The Grapes of Wrath (1940)
On the flip side of Golden Age Hollywood’s patriotic optimism in Mr. Smith and Yankee Doodle is John Ford’s far more sober-eyed adaptation of the John Steinbeck novel, The Grapes of Wrath. Released around the same time as the two above films, and from a noted Hollywood conservative who made John Wayne an icon, The Grapes of Wrath’s unblinking honesty about the horrors of the Great Depression is all the more remarkably bold.

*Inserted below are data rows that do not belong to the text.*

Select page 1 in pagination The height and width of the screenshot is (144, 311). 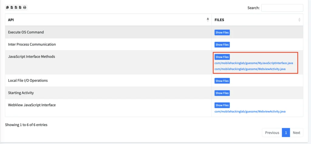pyautogui.click(x=286, y=133)
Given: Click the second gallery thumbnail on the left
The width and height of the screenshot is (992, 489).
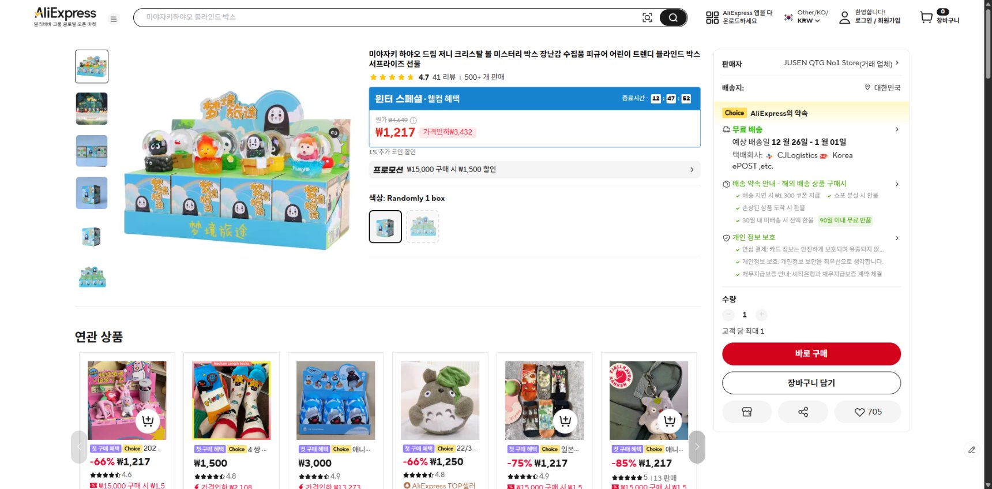Looking at the screenshot, I should coord(91,109).
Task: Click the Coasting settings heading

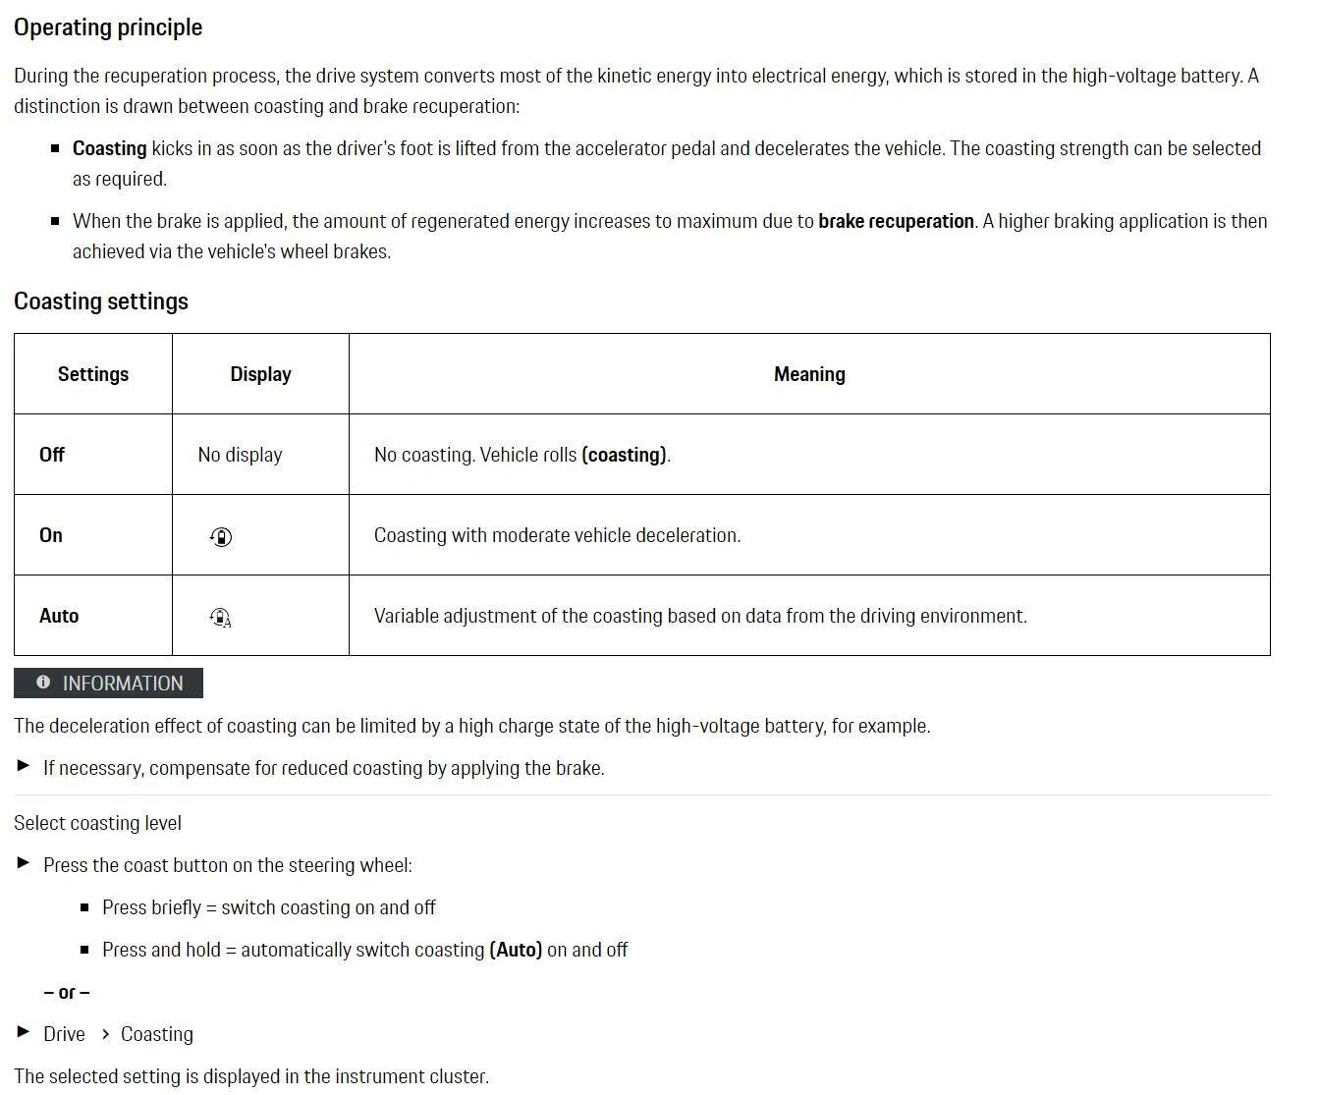Action: [101, 301]
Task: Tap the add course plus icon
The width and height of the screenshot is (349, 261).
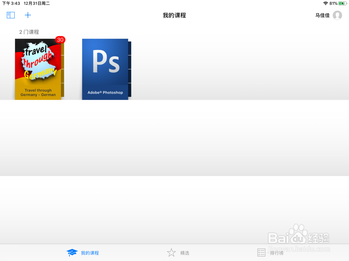Action: 28,15
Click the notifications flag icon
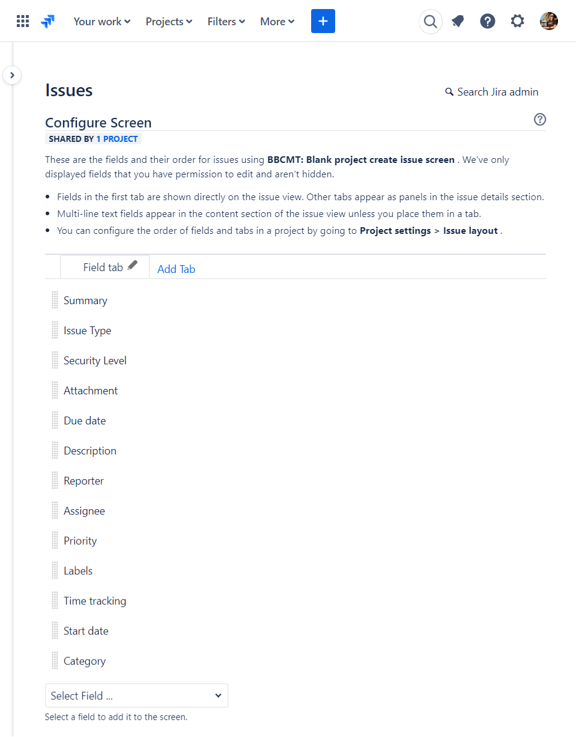Viewport: 576px width, 737px height. click(x=458, y=20)
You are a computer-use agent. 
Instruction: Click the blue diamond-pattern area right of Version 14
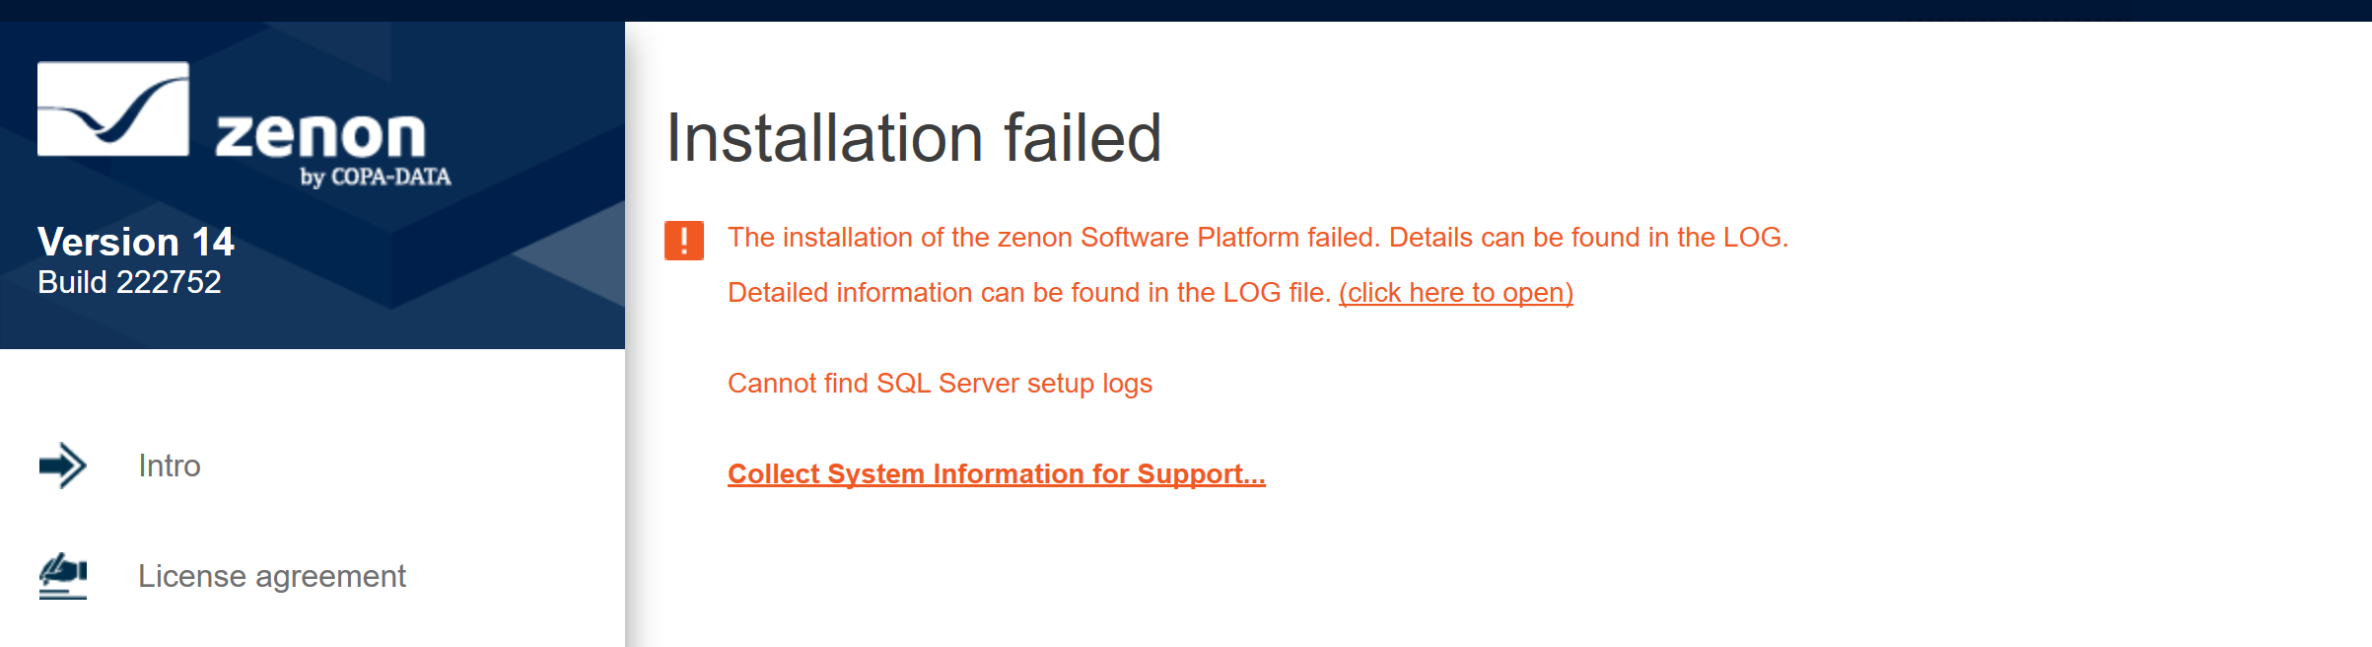(x=444, y=266)
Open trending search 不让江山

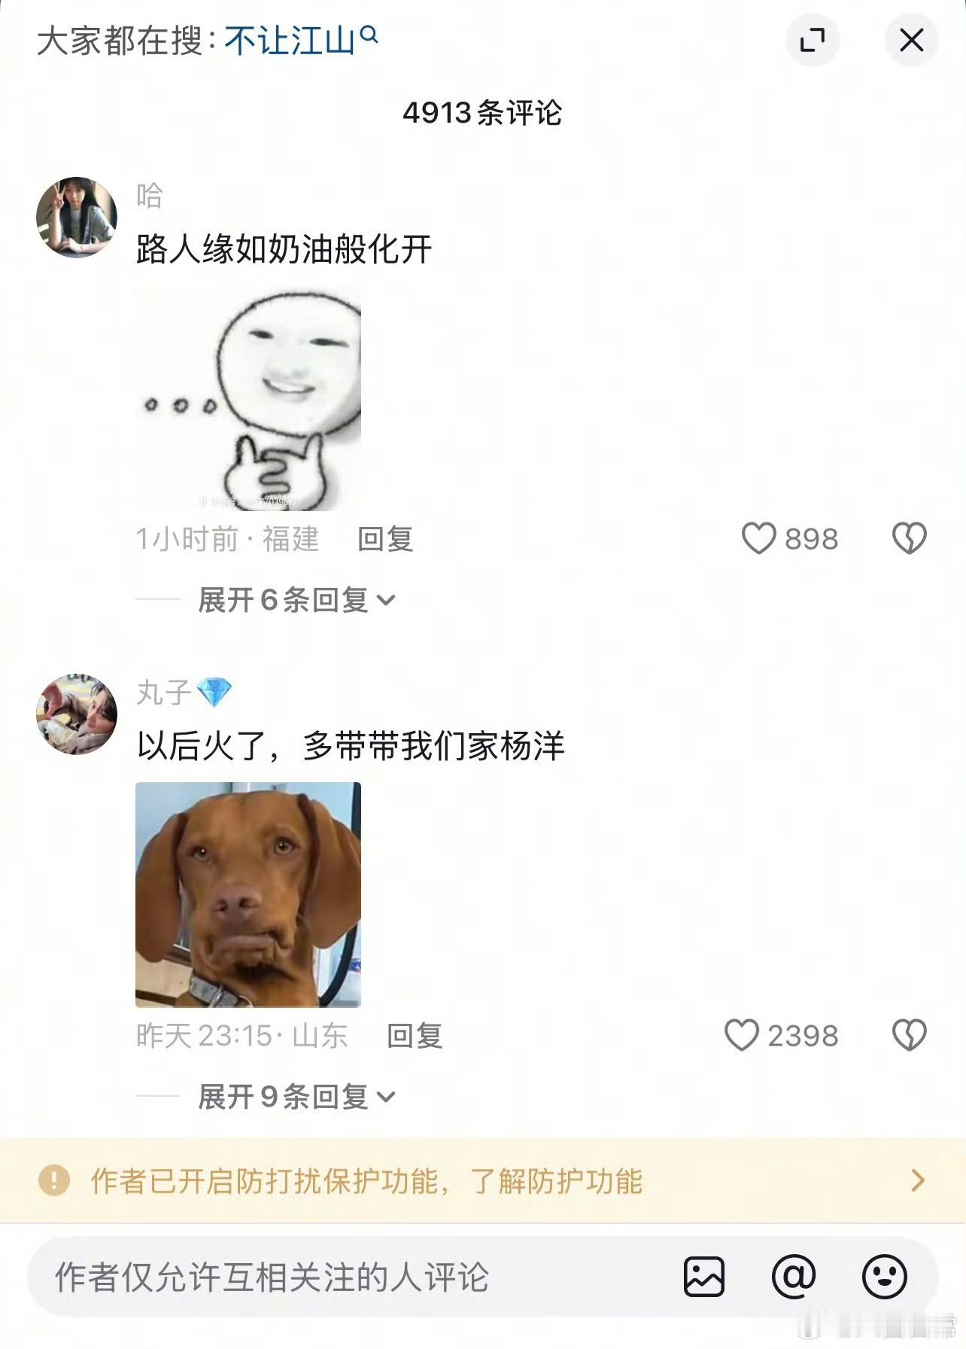coord(290,41)

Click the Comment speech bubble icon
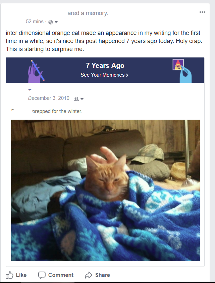(42, 275)
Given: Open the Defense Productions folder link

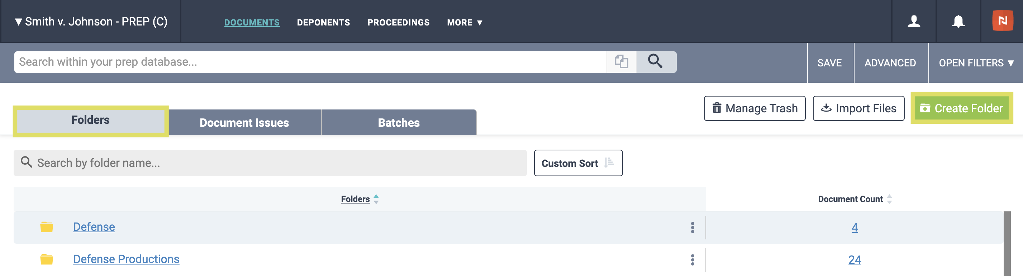Looking at the screenshot, I should click(x=126, y=259).
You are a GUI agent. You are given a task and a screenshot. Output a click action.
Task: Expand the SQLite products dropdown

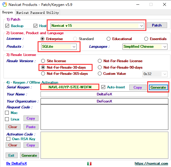click(59, 47)
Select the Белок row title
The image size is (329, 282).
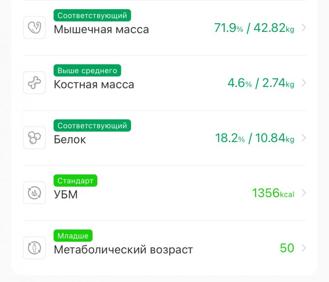(70, 140)
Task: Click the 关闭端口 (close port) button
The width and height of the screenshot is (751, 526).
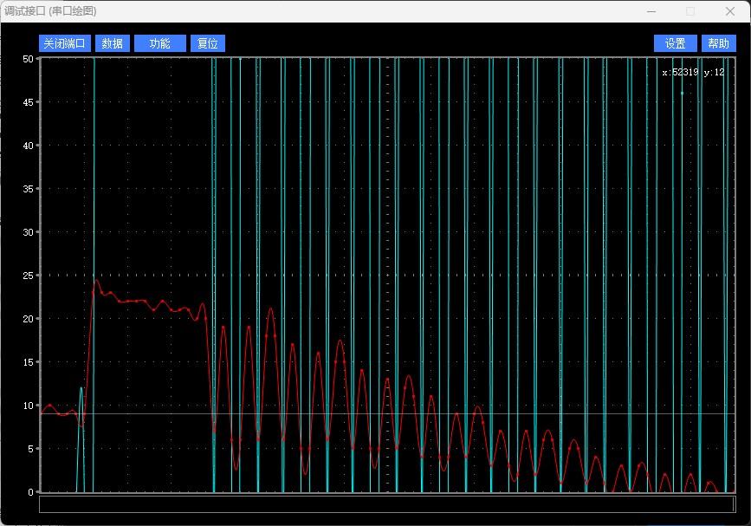Action: (x=65, y=43)
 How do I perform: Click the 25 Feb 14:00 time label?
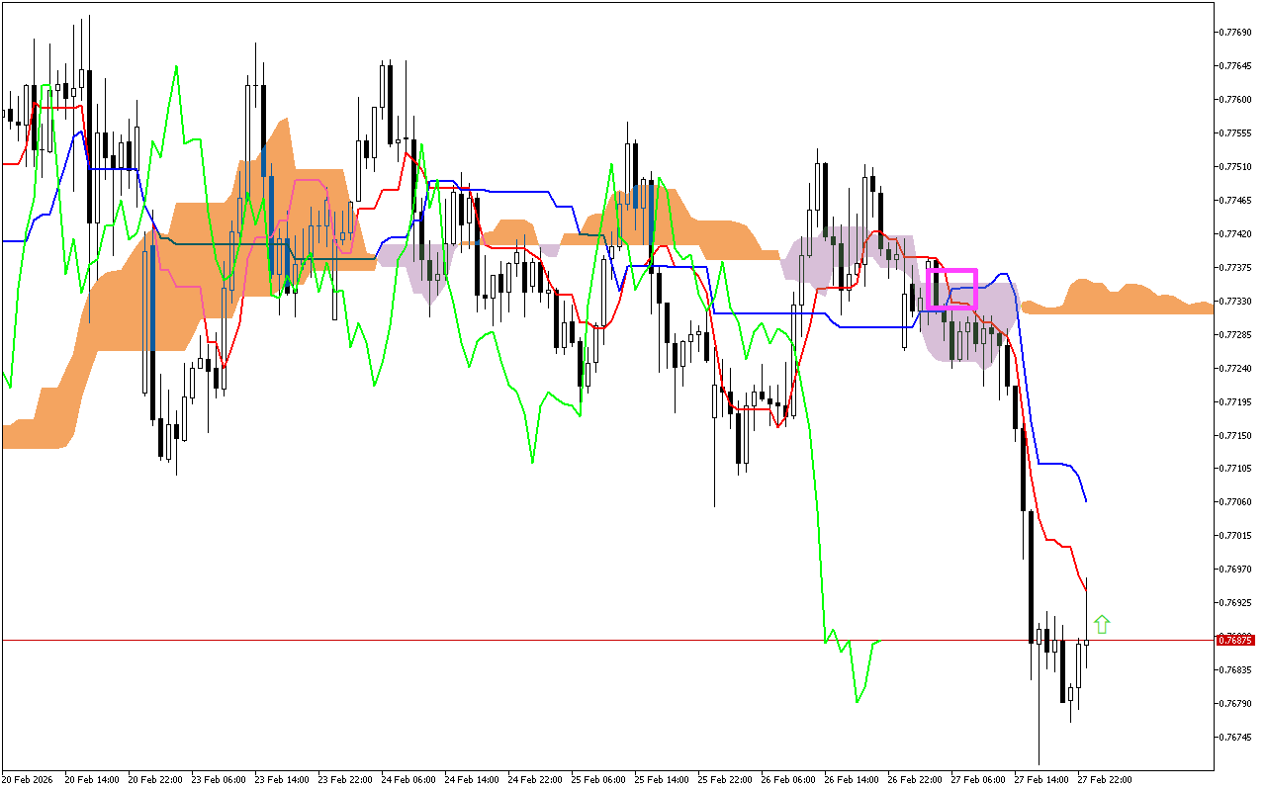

The film follows the Joad family, a multigenerational clan of farmers who are forced to abandon their ancestral home in dust-ridden Oklahoma in order to find a salvation that never really comes in California. It is at times bleak, and yet the film and star Henry Fonda’s dogged resilience makes for a strangely affecting and reassuring antithesis to many of the other films on this list. The Grapes of Wrath essays one of the grimmest chapters in American history and does not shy away from the generation(s) left behind. But it approaches them with warmth, empathy, and an optimism of spirit that feels wholly American and comforting to a country facing its own challenging times 90 years later.
Independence Day (1996)
Finally, we offer some good old-fashioned American escapism for those who just want to find a little of that old school ‘90s confidence and buoyancy. If so, look no further than Bill Pullman’s boisterous speech about how “we will not go quietly into the night” while facing the threat of imminent alien annihilation. “We’re going to live on! We’re going to survive! Today we celebrate our Independence Day!”
The sequence, complete with a desperately rousing musical score by David Arnold, is calculated and some might say symptomatic of ‘90s summer blockbuster cheese. But damn if it isn’t effective—and every bit as winning as Will Smith’s star-making smile when he says, “Didn’t I promise you some fireworks?” Let the light show commence in this beer and burgers entertainment.